The nickname slipped out like muscle memory. Bug. From the summers when they were little.
—
They were 6 and 8 then, playing at one of the local kids’ back gardens, when a ladybug landed on Angela’s forehead. She threw an absolute fit trying to get the insect to fly away.
“Get it off! Get it off!” Angela shrieked, swatting at her own face in an attempt to get the ladybug off. The ladybug just kept running around, travelling to her cheeks then hid behind the stars in her hair.
Damien didn’t like that she was accidentally hurting herself, so he stopped her and plucked the ladybug from her head. “Hey, hey it’s okay. It won’t hurt you. Look,” he said, showing the red and black insect that still hadn’t flown away.”
“Whoa, what is that?”
“You’ve never seen a ladybug before?”
“Ladybug,” she said with a pout, as if thinking if she has seen something like it before. “Not really.”
“Ohh, it’s super cool. They’re actually good luck in some cultures.”
Angela looks at the ladybug and the red and black-spotted dress she was wearing. “That looks like me. Can I be a ladybug? Daddy says I’m still too young to be called a lady.”
“You can be a bug. Though I think ladybugs aren’t really bugs…hmmm. Bug works too?” Damien shrugged.

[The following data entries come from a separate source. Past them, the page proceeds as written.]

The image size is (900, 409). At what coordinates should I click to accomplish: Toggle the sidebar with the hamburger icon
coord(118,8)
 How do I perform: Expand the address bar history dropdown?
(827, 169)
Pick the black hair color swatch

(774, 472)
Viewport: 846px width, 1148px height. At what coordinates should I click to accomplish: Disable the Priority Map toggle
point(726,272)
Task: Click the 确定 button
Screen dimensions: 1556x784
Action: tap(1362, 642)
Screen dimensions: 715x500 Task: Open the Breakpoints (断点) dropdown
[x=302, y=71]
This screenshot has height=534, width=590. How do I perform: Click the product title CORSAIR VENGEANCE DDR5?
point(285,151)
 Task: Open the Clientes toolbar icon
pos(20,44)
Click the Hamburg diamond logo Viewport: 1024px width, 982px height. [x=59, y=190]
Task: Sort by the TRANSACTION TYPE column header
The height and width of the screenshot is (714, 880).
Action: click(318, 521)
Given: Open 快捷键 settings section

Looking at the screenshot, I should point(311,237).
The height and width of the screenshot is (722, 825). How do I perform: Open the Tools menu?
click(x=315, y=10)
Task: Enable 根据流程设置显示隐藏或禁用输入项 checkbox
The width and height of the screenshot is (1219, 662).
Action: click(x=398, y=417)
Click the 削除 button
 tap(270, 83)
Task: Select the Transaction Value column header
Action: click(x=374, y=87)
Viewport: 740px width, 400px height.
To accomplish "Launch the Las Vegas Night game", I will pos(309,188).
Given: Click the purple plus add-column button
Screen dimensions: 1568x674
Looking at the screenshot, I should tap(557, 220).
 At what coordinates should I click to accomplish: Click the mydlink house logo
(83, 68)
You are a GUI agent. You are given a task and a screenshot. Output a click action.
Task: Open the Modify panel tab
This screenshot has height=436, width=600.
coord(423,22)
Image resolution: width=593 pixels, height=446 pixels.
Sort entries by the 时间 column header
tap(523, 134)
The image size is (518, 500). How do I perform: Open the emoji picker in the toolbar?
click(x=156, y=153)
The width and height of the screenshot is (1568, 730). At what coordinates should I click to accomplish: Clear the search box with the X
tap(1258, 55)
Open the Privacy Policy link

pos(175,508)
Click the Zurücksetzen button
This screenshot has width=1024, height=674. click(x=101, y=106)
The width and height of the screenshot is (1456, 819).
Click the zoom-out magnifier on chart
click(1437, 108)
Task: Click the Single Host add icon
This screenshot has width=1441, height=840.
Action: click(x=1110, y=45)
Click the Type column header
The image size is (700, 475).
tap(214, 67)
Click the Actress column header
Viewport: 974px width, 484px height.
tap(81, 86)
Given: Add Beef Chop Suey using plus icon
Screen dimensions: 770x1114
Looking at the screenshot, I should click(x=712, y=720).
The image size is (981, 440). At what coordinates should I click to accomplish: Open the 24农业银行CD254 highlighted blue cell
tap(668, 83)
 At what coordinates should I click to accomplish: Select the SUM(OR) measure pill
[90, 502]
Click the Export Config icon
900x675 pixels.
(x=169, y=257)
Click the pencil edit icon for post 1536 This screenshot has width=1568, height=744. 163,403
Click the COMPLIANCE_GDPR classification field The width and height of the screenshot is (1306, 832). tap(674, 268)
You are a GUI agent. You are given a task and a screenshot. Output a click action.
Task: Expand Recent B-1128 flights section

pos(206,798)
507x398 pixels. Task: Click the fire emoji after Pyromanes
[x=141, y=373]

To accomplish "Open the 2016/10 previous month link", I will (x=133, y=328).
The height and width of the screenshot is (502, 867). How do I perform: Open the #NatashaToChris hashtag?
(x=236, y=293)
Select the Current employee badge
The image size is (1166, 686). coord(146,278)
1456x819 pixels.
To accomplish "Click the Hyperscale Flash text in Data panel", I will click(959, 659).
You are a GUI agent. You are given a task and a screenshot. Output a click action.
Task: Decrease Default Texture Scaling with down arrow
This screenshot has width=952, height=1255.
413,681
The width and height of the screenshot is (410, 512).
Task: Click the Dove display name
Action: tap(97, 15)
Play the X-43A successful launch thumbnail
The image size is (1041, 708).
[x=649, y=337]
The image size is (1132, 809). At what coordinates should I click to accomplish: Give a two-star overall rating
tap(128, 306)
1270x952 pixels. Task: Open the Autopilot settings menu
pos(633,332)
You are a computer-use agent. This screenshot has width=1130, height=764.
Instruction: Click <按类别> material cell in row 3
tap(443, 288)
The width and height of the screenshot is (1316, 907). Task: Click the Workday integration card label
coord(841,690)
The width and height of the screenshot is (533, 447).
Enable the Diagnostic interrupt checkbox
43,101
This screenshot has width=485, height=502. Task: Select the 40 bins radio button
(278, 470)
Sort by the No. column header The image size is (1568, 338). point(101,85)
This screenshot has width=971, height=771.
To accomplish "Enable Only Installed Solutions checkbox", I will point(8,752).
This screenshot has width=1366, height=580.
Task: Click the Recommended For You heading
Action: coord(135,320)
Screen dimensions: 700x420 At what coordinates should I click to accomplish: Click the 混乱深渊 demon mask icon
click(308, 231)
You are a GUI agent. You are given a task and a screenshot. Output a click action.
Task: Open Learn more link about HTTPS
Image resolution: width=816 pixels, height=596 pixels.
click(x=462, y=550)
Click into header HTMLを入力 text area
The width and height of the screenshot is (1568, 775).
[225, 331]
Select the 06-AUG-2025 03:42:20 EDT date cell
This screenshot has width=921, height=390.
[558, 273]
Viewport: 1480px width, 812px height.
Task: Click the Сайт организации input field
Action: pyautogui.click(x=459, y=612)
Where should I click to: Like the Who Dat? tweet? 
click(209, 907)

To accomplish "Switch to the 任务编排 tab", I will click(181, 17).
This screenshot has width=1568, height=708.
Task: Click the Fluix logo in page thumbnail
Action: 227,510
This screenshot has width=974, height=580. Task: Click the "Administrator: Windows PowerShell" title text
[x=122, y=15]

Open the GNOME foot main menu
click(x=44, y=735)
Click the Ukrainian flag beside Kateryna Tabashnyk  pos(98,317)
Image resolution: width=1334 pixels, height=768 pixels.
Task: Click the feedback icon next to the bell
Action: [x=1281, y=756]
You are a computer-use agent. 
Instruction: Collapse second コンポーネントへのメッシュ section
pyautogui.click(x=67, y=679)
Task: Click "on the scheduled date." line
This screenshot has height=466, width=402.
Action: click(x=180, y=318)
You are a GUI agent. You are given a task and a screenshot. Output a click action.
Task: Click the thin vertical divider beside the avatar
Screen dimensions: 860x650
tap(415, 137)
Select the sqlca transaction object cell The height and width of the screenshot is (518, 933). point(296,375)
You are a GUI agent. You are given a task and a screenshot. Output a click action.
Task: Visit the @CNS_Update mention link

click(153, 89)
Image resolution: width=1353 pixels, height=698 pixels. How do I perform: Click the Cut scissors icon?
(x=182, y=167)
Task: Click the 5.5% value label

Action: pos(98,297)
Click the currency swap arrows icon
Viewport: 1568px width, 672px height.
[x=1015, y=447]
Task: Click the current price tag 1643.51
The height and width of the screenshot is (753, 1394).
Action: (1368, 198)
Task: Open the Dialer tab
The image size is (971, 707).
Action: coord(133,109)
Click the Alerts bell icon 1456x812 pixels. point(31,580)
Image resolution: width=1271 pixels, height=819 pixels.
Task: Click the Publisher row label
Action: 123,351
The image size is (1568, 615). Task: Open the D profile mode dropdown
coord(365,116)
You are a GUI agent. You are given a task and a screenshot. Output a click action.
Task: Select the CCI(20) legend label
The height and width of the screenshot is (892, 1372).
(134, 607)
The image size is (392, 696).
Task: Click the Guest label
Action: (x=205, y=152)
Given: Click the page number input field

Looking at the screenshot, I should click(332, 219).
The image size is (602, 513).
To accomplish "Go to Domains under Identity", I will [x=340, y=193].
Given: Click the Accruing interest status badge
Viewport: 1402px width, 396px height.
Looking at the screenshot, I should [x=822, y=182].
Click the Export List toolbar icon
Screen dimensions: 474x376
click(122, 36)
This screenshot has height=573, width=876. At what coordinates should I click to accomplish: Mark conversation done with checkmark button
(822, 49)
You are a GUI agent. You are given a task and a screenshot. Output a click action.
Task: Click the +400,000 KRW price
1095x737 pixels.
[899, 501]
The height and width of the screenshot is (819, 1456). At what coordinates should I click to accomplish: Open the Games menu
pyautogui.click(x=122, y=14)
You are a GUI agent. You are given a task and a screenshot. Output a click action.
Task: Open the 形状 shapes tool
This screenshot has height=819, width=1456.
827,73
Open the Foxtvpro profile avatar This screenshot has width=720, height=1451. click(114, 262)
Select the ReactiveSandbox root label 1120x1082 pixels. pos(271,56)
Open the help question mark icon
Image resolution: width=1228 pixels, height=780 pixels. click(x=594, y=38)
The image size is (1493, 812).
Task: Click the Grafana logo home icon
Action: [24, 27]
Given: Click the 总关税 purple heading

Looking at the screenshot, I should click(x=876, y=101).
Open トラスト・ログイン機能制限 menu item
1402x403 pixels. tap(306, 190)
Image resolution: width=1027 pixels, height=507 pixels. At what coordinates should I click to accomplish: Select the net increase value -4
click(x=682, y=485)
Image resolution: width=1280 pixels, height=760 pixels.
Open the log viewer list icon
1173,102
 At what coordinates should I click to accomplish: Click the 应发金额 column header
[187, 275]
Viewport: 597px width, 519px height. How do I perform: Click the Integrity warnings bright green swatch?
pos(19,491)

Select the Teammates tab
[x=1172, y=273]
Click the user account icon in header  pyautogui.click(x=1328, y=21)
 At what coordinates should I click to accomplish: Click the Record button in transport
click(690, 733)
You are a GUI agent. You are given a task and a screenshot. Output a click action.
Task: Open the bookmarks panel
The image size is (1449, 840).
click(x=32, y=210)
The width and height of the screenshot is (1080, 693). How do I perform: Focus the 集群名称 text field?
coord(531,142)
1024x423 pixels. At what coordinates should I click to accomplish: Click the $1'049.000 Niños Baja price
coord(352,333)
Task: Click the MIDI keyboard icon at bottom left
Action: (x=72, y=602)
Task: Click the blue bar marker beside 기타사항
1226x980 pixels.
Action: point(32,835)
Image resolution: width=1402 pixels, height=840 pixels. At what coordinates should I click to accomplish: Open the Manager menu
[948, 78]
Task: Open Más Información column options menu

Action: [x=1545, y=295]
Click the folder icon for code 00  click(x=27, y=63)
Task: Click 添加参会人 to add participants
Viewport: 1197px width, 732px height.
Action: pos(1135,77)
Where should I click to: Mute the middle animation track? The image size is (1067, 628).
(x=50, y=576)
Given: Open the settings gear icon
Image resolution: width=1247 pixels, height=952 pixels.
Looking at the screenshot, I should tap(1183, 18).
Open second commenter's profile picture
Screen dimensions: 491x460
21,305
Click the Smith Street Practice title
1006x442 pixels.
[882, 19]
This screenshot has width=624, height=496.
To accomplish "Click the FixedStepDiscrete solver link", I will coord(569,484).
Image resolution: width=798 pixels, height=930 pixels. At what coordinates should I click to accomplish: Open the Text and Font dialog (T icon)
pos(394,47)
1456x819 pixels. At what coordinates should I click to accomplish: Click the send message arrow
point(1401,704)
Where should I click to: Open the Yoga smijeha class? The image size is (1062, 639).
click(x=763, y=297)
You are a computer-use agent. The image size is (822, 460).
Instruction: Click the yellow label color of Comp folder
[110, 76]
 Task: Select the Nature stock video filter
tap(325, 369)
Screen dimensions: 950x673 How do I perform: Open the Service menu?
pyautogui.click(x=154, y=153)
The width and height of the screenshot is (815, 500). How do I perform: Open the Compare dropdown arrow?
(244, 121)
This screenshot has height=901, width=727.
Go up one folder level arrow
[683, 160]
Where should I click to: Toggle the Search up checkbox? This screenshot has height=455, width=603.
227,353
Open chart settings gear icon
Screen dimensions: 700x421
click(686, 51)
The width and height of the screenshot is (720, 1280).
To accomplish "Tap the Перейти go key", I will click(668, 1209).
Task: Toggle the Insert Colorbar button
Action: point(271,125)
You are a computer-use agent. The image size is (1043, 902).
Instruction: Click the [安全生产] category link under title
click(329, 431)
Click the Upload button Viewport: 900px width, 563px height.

Angela nodded. “Bug works too.”
—
The nickname stuck. Now, saying it again, the word tasted different. Nostalgia, warmth, a dangerous kind of sweetness.
Angela squealed when he picked her up, arms flailing before she clutched at his shoulders to keep steady. Her cheeks burned pink, though she’d never admit it was from more than just the spin. She tried to play it off with a shove to his chest once her feet touched the wood again.
“Damien! You can’t just—” she started, but her voice cracked on the laugh that followed.
“You’re still small enough to toss around,” he teased, forcing levity into his tone.
She rolled her eyes, smoothing her shorts with quick, nervous hands. “I’m not that small.”
Damien pretended not to hear when his mom whispered to Aunt Debbie, “When did she start wearing makeup?” Then in a lower voice, “She’s gorgeous!”